▶ _Task goal_
Write out, word for word, the part of the listing below that opens with the line containing "Given: Expand the" and closes with the line containing "This screenshot has height=550, width=1000.", keeping both of those lines and adding no others.

▬▬▬▬▬▬▬▬▬▬

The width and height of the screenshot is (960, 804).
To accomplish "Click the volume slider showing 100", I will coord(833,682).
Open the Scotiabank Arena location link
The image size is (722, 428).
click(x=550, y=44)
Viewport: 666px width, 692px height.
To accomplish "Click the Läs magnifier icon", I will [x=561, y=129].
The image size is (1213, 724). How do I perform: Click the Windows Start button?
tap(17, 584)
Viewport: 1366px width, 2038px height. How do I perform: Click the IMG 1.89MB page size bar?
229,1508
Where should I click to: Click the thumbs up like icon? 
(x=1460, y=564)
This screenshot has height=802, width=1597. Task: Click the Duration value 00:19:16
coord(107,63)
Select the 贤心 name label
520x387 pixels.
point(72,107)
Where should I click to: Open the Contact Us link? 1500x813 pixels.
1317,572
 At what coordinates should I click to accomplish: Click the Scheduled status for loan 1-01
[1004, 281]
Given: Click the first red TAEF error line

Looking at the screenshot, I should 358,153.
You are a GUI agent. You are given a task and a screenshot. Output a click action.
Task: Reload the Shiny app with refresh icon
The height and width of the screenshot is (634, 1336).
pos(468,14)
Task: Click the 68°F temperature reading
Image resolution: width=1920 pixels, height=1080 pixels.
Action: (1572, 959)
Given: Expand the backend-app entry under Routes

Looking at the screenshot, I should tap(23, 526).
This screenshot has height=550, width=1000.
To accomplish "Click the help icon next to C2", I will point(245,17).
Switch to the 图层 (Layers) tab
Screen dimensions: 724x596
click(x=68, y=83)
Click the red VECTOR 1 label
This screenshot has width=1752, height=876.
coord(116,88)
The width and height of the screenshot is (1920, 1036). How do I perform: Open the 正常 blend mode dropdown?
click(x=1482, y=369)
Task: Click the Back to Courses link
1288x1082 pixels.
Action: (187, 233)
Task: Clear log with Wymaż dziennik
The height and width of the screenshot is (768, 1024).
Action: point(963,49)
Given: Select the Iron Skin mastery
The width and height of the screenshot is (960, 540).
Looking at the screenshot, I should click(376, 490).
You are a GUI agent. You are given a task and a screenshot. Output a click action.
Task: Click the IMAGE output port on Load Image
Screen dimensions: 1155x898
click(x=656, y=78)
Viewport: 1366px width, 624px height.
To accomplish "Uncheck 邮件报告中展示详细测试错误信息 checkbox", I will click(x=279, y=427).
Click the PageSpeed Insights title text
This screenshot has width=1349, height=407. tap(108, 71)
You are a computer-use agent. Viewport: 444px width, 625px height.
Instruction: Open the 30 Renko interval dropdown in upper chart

▬▬▬▬▬▬▬▬▬▬

▶ _Response area_
Given: Expand the backend-app entry under Routes

Looking at the screenshot, I should tap(23, 526).
This screenshot has height=550, width=1000.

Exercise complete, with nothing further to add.